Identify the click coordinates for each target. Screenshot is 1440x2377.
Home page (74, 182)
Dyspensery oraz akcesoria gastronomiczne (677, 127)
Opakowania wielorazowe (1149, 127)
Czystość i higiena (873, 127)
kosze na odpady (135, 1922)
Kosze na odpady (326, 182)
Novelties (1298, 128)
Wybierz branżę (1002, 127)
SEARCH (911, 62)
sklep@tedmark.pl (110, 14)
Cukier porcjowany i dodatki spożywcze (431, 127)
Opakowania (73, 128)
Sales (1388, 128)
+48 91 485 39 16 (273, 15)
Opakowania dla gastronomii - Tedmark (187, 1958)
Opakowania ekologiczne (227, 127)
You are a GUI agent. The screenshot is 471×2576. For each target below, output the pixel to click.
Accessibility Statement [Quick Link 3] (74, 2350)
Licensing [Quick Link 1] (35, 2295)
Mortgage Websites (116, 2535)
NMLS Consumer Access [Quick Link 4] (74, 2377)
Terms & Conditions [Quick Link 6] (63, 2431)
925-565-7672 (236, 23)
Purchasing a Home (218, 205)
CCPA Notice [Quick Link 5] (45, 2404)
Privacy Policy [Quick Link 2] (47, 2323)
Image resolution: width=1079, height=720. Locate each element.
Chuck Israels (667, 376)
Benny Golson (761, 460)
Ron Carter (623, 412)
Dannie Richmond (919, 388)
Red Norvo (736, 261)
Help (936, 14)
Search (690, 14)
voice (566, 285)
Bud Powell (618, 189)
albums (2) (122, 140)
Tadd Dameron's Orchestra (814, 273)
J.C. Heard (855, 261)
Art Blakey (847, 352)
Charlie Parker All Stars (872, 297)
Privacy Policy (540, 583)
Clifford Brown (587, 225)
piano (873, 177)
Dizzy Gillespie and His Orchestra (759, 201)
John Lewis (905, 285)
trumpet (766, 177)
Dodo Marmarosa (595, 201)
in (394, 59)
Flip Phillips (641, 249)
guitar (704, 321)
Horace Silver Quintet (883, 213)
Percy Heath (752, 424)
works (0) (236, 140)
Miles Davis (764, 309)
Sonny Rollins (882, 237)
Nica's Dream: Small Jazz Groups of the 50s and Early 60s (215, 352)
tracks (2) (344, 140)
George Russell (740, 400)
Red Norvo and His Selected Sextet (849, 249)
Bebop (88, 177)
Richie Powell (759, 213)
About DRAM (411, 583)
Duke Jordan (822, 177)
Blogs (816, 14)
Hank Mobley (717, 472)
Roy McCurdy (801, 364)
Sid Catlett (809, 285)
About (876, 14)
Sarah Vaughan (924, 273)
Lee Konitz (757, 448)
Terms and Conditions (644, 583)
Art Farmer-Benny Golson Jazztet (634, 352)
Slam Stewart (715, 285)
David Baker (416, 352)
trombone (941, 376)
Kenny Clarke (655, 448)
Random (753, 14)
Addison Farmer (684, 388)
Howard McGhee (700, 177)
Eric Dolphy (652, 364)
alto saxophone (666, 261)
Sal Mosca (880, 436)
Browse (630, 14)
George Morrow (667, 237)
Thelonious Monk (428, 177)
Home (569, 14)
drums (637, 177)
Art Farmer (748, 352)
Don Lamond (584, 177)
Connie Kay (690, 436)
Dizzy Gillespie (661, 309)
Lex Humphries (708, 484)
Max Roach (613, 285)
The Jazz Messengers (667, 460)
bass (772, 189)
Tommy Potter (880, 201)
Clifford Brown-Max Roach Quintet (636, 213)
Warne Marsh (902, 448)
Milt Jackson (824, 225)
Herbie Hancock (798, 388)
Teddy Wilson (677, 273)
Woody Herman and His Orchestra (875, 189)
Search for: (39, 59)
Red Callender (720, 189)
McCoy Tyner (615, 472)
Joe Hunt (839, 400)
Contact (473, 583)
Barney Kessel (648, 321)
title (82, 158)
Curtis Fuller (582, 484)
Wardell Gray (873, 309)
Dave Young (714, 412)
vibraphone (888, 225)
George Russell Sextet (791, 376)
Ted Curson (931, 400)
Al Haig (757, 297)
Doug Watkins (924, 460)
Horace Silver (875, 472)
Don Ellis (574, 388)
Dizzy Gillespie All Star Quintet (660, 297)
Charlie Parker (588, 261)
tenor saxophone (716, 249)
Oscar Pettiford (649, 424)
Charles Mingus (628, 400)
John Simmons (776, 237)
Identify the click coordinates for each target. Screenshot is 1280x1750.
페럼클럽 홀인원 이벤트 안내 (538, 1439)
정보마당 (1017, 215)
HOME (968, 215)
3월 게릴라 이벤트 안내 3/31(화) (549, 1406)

--- --- ---

Description of the task:
Can you reproduce every one of the records above, word for word and line for line, from the first to the last?

In response:
Identify the click coordinates for each target. Screenshot is 1440x2377.
Home page (74, 182)
Dyspensery oraz akcesoria gastronomiczne (677, 127)
Opakowania wielorazowe (1149, 127)
Czystość i higiena (873, 127)
kosze na odpady (135, 1922)
Kosze na odpady (326, 182)
Novelties (1298, 128)
Wybierz branżę (1002, 127)
SEARCH (911, 62)
sklep@tedmark.pl (110, 14)
Cukier porcjowany i dodatki spożywcze (431, 127)
Opakowania (73, 128)
Sales (1388, 128)
+48 91 485 39 16 (273, 15)
Opakowania dla gastronomii - Tedmark (187, 1958)
Opakowania ekologiczne (227, 127)
You are a GUI agent. The screenshot is 471×2576. For each target below, output the pixel to click.
Accessibility Statement [Quick Link 3] (74, 2350)
Licensing [Quick Link 1] (35, 2295)
Mortgage Websites (116, 2535)
NMLS Consumer Access [Quick Link 4] (74, 2377)
Terms & Conditions [Quick Link 6] (63, 2431)
925-565-7672 (236, 23)
Purchasing a Home (218, 205)
CCPA Notice [Quick Link 5] (45, 2404)
Privacy Policy [Quick Link 2] (47, 2323)
Image resolution: width=1079, height=720. Locate each element.
Chuck Israels (667, 376)
Benny Golson (761, 460)
Ron Carter (623, 412)
Dannie Richmond (919, 388)
Red Norvo (736, 261)
Help (936, 14)
Search (690, 14)
voice (566, 285)
Bud Powell (618, 189)
albums (2) (122, 140)
Tadd Dameron's Orchestra (814, 273)
J.C. Heard (855, 261)
Art Blakey (847, 352)
Charlie Parker All Stars (872, 297)
Privacy Policy (540, 583)
Clifford Brown (587, 225)
piano (873, 177)
Dizzy Gillespie and His Orchestra (759, 201)
John Lewis (905, 285)
trumpet (766, 177)
Dodo Marmarosa (595, 201)
in (394, 59)
Flip Phillips (641, 249)
guitar (704, 321)
Horace Silver Quintet (883, 213)
Percy Heath (752, 424)
works (0) (236, 140)
Miles Davis (764, 309)
Sonny Rollins (882, 237)
Nica's Dream: Small Jazz Groups of the 50s and Early 60s (215, 352)
tracks (2) (344, 140)
George Russell (740, 400)
Red Norvo and His Selected Sextet (849, 249)
Bebop (88, 177)
Richie Powell (759, 213)
About DRAM (411, 583)
Duke Jordan (822, 177)
Blogs (816, 14)
Hank Mobley (717, 472)
Roy McCurdy (801, 364)
Sid Catlett (809, 285)
About (876, 14)
Sarah Vaughan (924, 273)
Lee Konitz (757, 448)
Terms and Conditions (644, 583)
Art Farmer-Benny Golson Jazztet (634, 352)
Slam Stewart (715, 285)
David Baker (416, 352)
trombone (941, 376)
Kenny Clarke (655, 448)
Random (753, 14)
Addison Farmer (684, 388)
Howard McGhee (700, 177)
Eric Dolphy (652, 364)
alto saxophone (666, 261)
Sal Mosca (880, 436)
Browse (630, 14)
George Morrow (667, 237)
Thelonious Monk (428, 177)
Home (569, 14)
drums (637, 177)
Art Farmer (748, 352)
Don Lamond (584, 177)
Connie Kay (690, 436)
Dizzy Gillespie (661, 309)
Lex Humphries (708, 484)
Max Roach (613, 285)
The Jazz Messengers (667, 460)
bass (772, 189)
Tommy Potter (880, 201)
Clifford Brown-Max Roach Quintet (636, 213)
Warne Marsh (902, 448)
Milt Jackson (824, 225)
Herbie Hancock (798, 388)
Teddy Wilson (677, 273)
Woody Herman and His Orchestra (875, 189)
Search for: (39, 59)
Red Callender (720, 189)
McCoy Tyner (615, 472)
Joe Hunt (839, 400)
Contact (473, 583)
Barney Kessel (648, 321)
title (82, 158)
Curtis Fuller (582, 484)
Wardell Gray (873, 309)
Dave Young (714, 412)
vibraphone (888, 225)
George Russell Sextet (791, 376)
Ted Curson (931, 400)
Al Haig (757, 297)
Doug Watkins (924, 460)
Horace Silver (875, 472)
Don Ellis (574, 388)
Dizzy Gillespie All Star Quintet (660, 297)
Charlie Parker (588, 261)
tenor saxophone (716, 249)
Oscar Pettiford (649, 424)
Charles Mingus (628, 400)
John Simmons (776, 237)
Identify the click coordinates for each target. Screenshot is 1280x1750.
페럼클럽 홀인원 이벤트 안내 (538, 1439)
정보마당 (1017, 215)
HOME (968, 215)
3월 게릴라 이벤트 안내 3/31(화) (549, 1406)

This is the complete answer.